Constructed Authorship in Television and the Case of ‘Game of Thrones’
By Tobias Steiner
Published Online (2012)
Introduction: Castles, swords and chain mail, machinations and counter-schemes, the occasional dragon and even a newly-invented language – for many people this reads like Dungeons & Dragons-esque fantasy in the tradition of J.R.R. Tolkien. George R. R. Martin not only shares the middle initials with the creator of Lord of the Rings, but, with A Song of Ice and Fire, has created a series of novels that received enthusiastic acclaim from international critics and readers, established him as renowned fantasy author and won him the unofficial title of “American Tolkien”. In 2007, Martin agreed to collaborate with cable network HBO’s writer-producers David Benioff and Daniel B. Weiss to form a show runner-troika overseeing the adaptation of Martin’s epic novel series to TV under the name of Game of Thrones (GoT ).
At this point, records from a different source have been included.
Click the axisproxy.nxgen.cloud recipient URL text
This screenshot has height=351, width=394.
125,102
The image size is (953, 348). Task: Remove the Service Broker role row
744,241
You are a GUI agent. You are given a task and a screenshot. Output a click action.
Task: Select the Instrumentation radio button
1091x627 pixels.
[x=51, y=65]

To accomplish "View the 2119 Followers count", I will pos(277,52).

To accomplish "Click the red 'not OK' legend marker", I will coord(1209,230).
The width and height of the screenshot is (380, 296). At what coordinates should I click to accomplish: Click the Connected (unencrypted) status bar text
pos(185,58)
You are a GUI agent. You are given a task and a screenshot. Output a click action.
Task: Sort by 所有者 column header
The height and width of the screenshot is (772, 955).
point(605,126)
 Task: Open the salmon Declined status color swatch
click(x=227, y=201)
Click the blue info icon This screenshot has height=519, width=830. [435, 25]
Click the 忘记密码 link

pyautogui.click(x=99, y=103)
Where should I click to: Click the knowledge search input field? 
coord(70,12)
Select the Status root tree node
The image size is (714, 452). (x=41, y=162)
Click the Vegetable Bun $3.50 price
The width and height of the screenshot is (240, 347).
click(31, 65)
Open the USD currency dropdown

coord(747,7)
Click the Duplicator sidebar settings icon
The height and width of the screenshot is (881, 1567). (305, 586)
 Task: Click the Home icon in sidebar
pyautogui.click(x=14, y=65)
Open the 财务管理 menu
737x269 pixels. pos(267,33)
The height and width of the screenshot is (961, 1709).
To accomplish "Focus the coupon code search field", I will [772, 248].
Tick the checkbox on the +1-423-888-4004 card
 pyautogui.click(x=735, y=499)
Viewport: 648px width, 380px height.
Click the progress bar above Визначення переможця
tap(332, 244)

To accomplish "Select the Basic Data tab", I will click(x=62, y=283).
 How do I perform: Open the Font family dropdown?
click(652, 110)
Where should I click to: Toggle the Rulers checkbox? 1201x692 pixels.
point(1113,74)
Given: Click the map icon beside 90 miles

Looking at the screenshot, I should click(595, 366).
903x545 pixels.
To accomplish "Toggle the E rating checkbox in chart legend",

Its master narrative features the medieval fantasy world of Westeros, in which five families strive to seize the all-governing Iron Throne, and, with a complete broadcast of the first season, and season two in the process of unfolding its narrative anew (it began airing in April 2012), the result has led TV critics to hail the show as one of the pinnacles of quality television storytelling.
This essay will examine how the construction of authorship as an indicator of quality plays a crucial role in the success of GoT. I will relate the authorial concept of literary studies to that in the visual media and then analyse mise en scène and narrative structure of the GoT pilot in order to detect markers of an authorial voice within the text. Subsequently, I turn to a selection of paratexts – critical reviews, producers’ commentaries and special features of the show’s DVD box set – to show how the team of Benioff, Weiss and Martin help manufacture and promote the presence of a showrunner-auteur collective in order to help foster a perception of this text as a quality television narrative.